Recovery of valuable peptides from marine protein hydrolysate by electrodialysis with ultrafiltration membrane: impact of ionic strength

• Solution controlled conductivity regulates constant peptide migration rate.
• Ionic strength increase in solution increases UF membrane (UFM) negative charge.
• UFM negative charge enlarges its pore sizes and reduces the hydration layer.
• Ionic strength increases migration of Arginine and Lysine containing peptides.

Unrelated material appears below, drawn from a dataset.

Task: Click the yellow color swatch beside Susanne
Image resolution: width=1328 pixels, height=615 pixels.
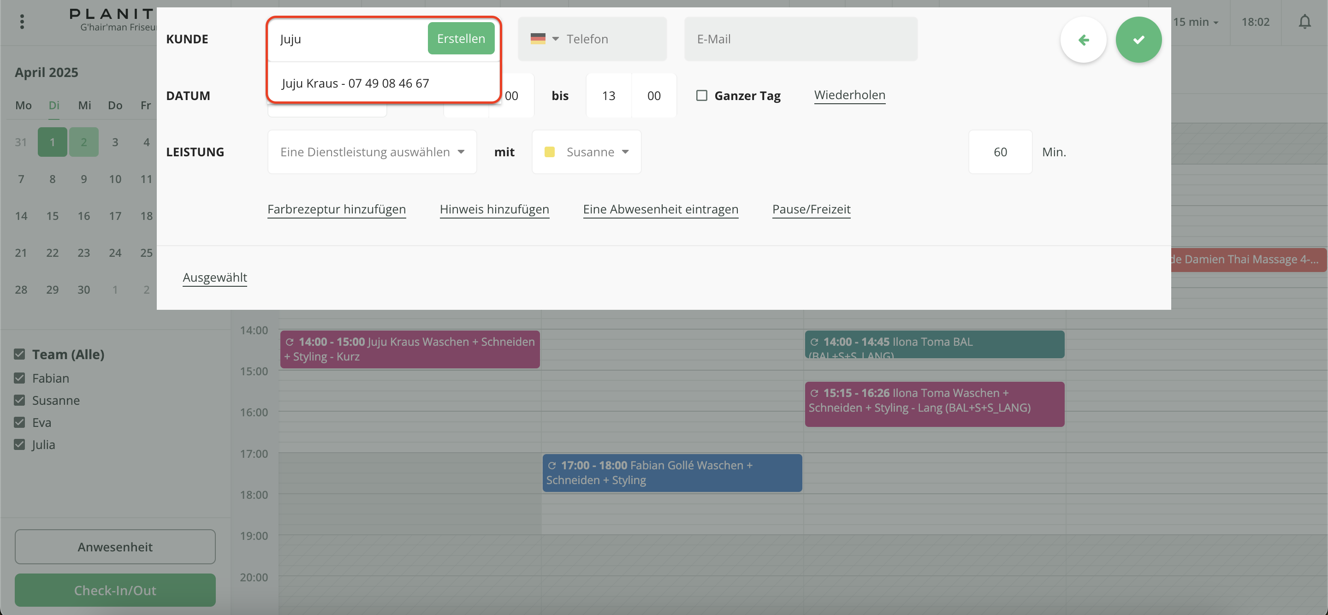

Electrodialysis with ultrafiltration membrane (EDUF) has been used to selectively separate and concentrate peptides from protein hydrolysates. Therefore, comprehension and optimization of electrodialytic parameters involved in electrodialysis with ultrafiltration membrane (EDUF) are crucial for its industrial application. The aim of the present work was to study the effect of KCl concentrations (1, 3 and 5 g/L) in recovery compartment on local electric field (LEF), total charge transport, energy consumption, peptide migration rate and selectivity during EDUF of snow crab by product hydrolysate (SCBH). The highest peptide migration rate (13.76 ± 3.64 g/m2.h) with the lowest relative energy consumption (132.85 ± 15.67 W.h/g) was recovered for the first time to our best knowledge in EDUF process whatsoever the KCl conditions. Furthermore, constant LEF and linear peptide migration rate were obtained for all the conditions tested by regulating the conductivities to their initial values during the EDUF process. More than 85% of total peptides in KCl fractions had molecular sizes that ranged from 300 to 600 Da. In addition, KCl fractions were enriched with cationic peptides containing arginine and lysine and/or free arginine (Arg) and lysine (Lys). Furthermore, the relative abundance of Arg increased by 48%, 99% and 114% and that of Lys by 87%, 150% and 180% respectively in 1, 3 and 5 g/L KCl concentrations in comparison to SCBH. An increase in ionic strength amplified the negative charge density of UF membrane. This increase in negative charge density would induce (1) an increase in effective pore size due to the electrostatic repulsion between ions and (2) a thinner hydration layer due to salting out effect at pore walls.